Infelizmente, esse modelo vem ganhando força, impulsionado, contraditoriamente, pelo crescimento do PIB.
Segundo dados da subseção do Dieese-CUT Nacional, em 2002 o superávit
atingiu a marca de R$ 52,4 bilhões
(3,89% do PIB), que já considerávamos
excessivo. Em 2005, a estimativa é de
que o superávit tenha fechado em torno
de R$ 98,2 bilhões, ou 5,13% do PIB.
Uma diferença de quase R$ 46 bilhões a
mais.
Dinheiro suficiente para repetir pelos
próximos sete anos o que foi corretamente investido no Bolsa Família em
2005. Ou o equivalente a quase nove vezes as verbas adicionadas ao Orçamento
federal de 2006 para pagar reajustes aos
servidores. Bilhões que acabariam, de
uma só vez, com o que técnicos alegam
ser a previsão de déficit na Previdência
para este ano -déficit cujo valor não
nos convencerá jamais antes que uma
vigorosa auditoria seja feita nas contas,
mas que aqui é usado para fins de comparação, aproveitando o aspecto monstruoso que lhe deram ao longo dos anos.
É evidente que o atual governo federal
precisou recorrer a profunda austeridade, especialmente nos dois primeiros
anos, em função do escandaloso desajuste nas contas deixado pelo anterior.

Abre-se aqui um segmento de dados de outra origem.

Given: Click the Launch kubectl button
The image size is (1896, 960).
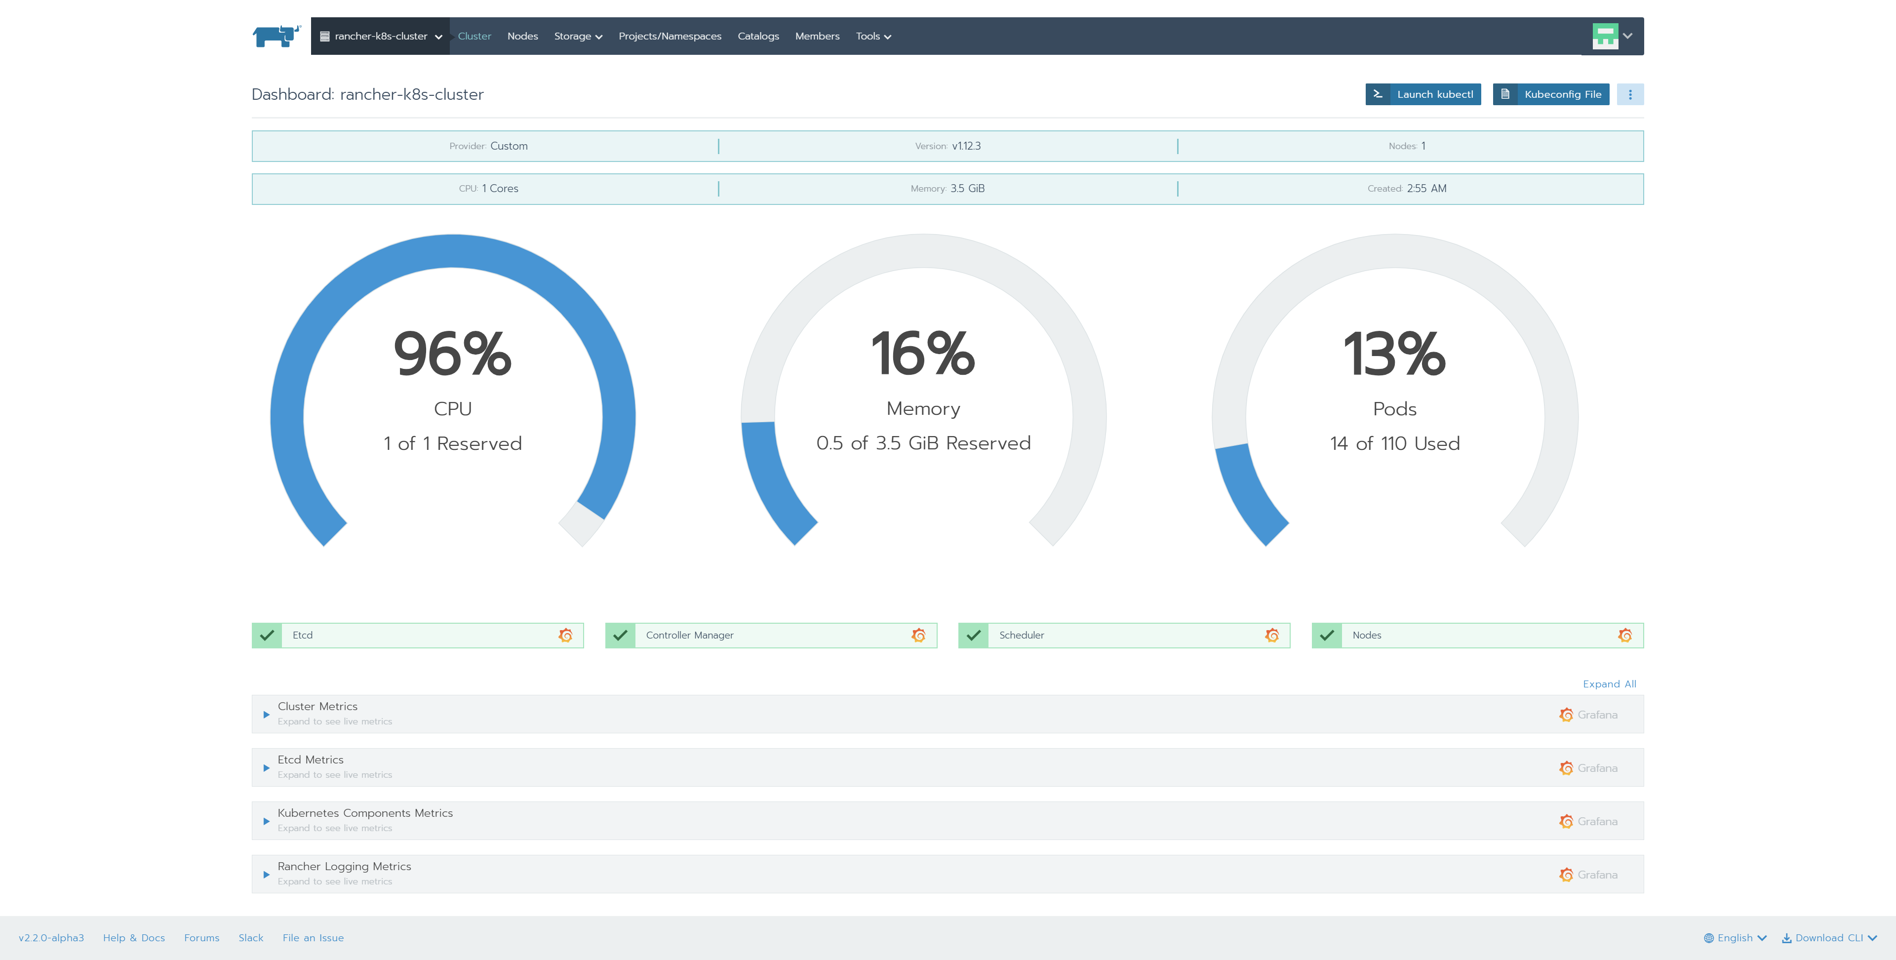Looking at the screenshot, I should (1423, 94).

Porém, a necessidade de conquistar
com rapidez a confiança dos agentes
econômicos externos e internos foi conquistada. Sacrifício ou remédio amargo
-expressões correntes no início do
mandato- que cumpriu os controversos objetivos e que precisa começar a
sair de cena.
Inclusive pelo fato de não lograr queda significativa da relação da dívida pública com o PIB. Atualmente, segundo
pesquisa do economista Marcio Pochmann, o estoque da dívida pública
-que ele batiza de direitos sobre a riqueza financeira- corresponde a 50%
do PIB. No ano de 2005, por exemplo, a
despeito do imenso esforço para atingir
R$ 98,2 bilhões de superávit primário,
as despesas com juros eram estimadas
em R$ 147 bilhões, superior às verbas de
custeio e investimento de todos os ministérios.
Combinada com as taxas básicas de
juros atualmente em vigor, a meta de
superávit primário torna-se um pesadelo sem fim. Realimenta a dívida que pretende combater e drena os recursos que
poderiam ser utilizados para o desenvolvimento econômico e social. Mas
não é só isso. Além da economia abertamente reservada para o superávit, a cupidez do mercado faz com que 20% das
receitas vinculadas aos gastos sociais estejam sendo contingenciadas para outros fins. Isso significa, também, que
parte das propostas conservadoras de
redução dos gastos sociais já está sendo
aplicada, sem que os resultados do tal
ajuste defendido apareçam. Os investimentos para a maioria da população
são duramente sacrificados, em detrimento da lógica financeira.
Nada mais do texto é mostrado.